Why It Doesn't Make Sense:
Let's set aside for the moment the fact that Obadiah is a pretty smart guy who still somehow bases his entire plan on the assumption that a bunch of terrorists won't screw him, even though they're, well, terrorists. Maybe they seemed really trustworthy on the phone.
Even then, Obadiah knows that these guys are only in business with him because he has missiles, so he ... sends them the guy who invented the missiles and completely trusts that they won't keep him to themselves? To just make them some missiles? That would be stupid even if his partners weren't terrorists.
And that's the other thing. How exactly was Obadiah planning to keep the company afloat after killing the guy who invents all the weapons?
"We're in the scarf business now."
This isn't like Apple losing Steve Jobs -- Stark Industries is a one-man show.

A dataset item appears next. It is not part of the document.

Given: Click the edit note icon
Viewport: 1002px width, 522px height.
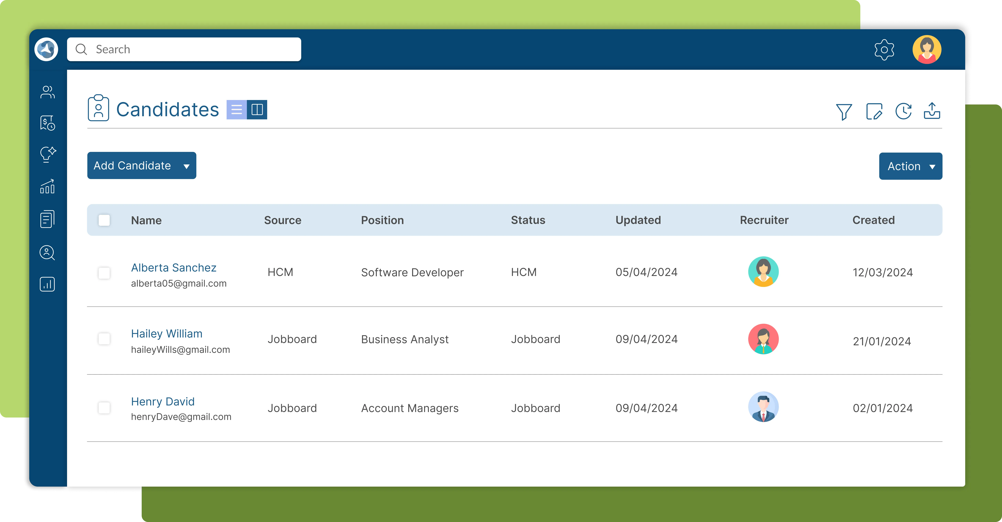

The movie makes a major plot point of this -- when Obadiah asks a team of Stark Industries' best guys to reverse engineer Tony's work, they're completely clueless. Even with his blueprints, computers and all the resources of a huge weapons manufacturing company, they still can't match the work Tony did in a cave.
The reason they couldn't replicate his genius is that all of them were sober.
Worst of all, Obadiah almost thinks they're shitting him when they tell him this, as if he had somehow never noticed that Tony was inventing everything his company sold. Hell, even the terrorists could see that it was stupid to kill Tony, yet apparently it never occurred to the man who worked alongside him for decades.